Как и прежде, используя в своем искусстве смех, Аркадий Исаакович в процессе репетиций заранее не ориентировался на смеховую реакцию публики. Более того, узаконенное на эстраде и в цирке понятие «реприза» вызывало у него раздражение. «Ненавижу слово «реприза»», — говорил он мне. Свою позицию он обосновал в опубликованном ленинградской газетой «Смена» диалоге с Г. А. Товстоноговым: «Например, на эстраде модно словечко «реприза». Лично я его не понимаю.

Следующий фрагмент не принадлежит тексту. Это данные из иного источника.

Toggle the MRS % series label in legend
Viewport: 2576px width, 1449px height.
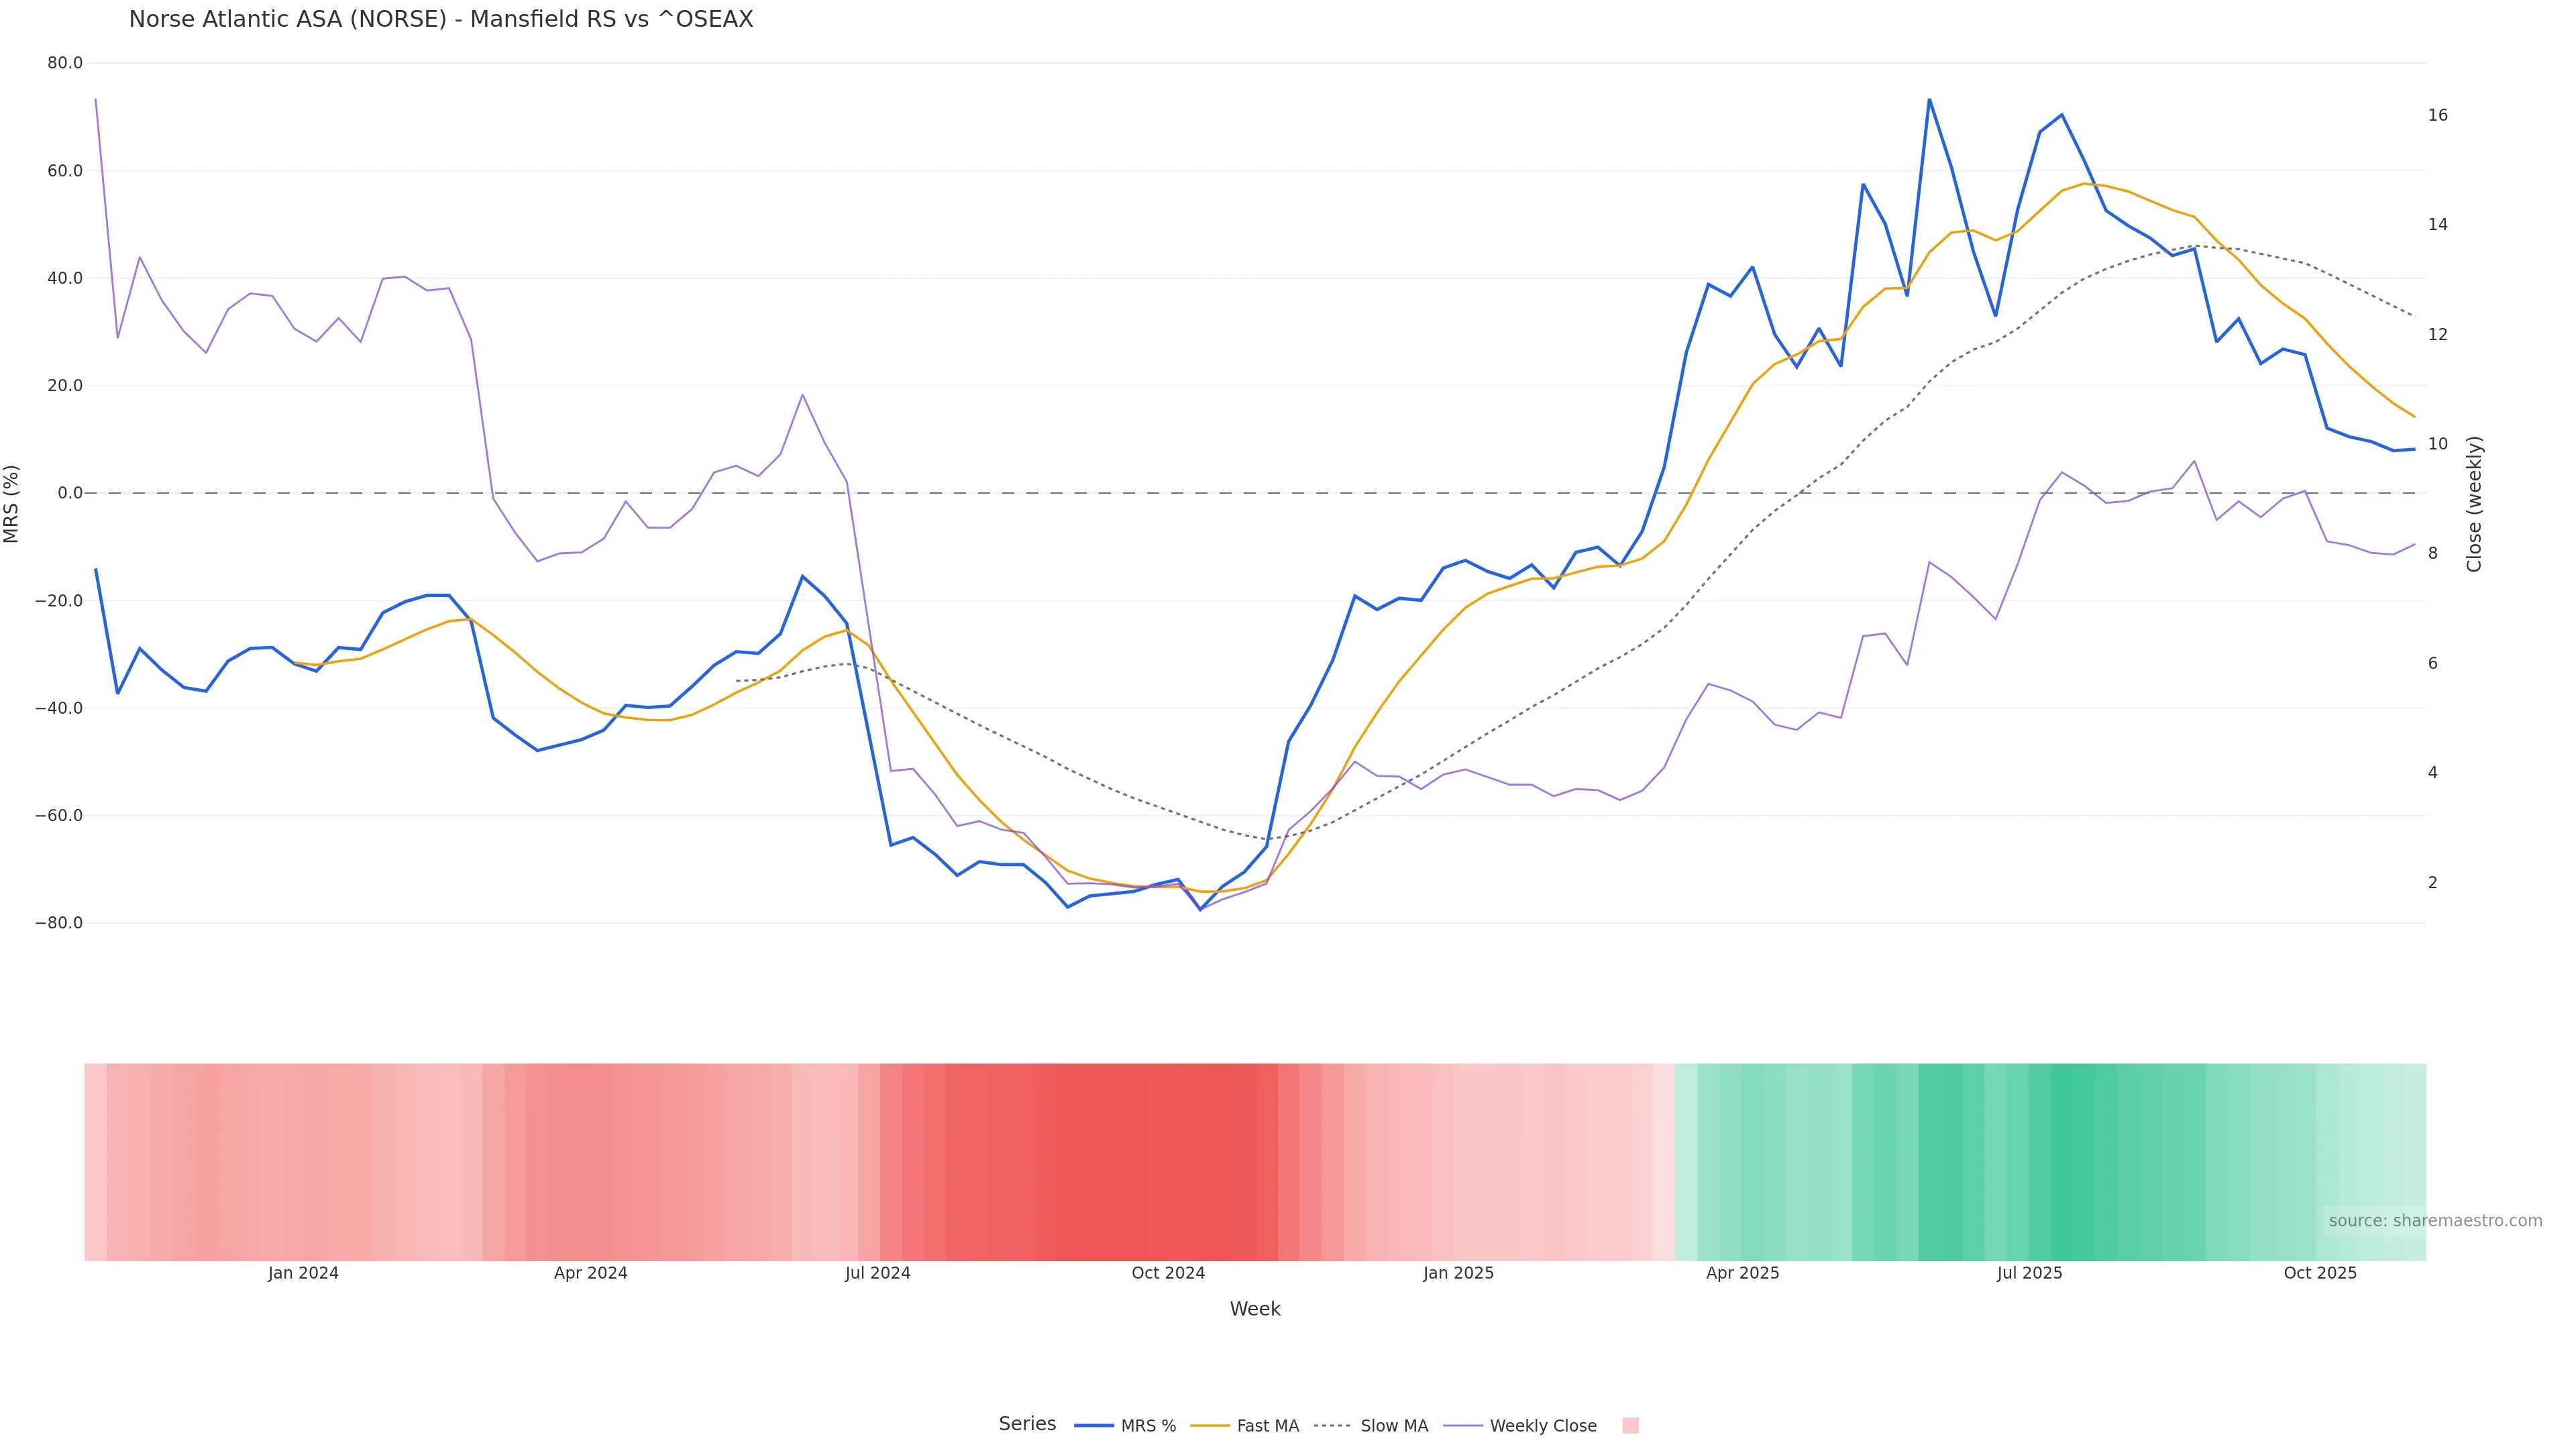pyautogui.click(x=1148, y=1426)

Где оно родилось? В балагане? «Реприза для монолога...» В монологе, по-моему, может быть смешное место, совершенно естественное, потому что смешно по сути, а не потому, что автор специально выдумал репризу. Репризы гарантируют дешевое эстрадное выступление, не имеющее ничего общего с проблемами, которые мы пытаемся в нашем театре ставить, с разговором, который мы пытаемся с современниками вести».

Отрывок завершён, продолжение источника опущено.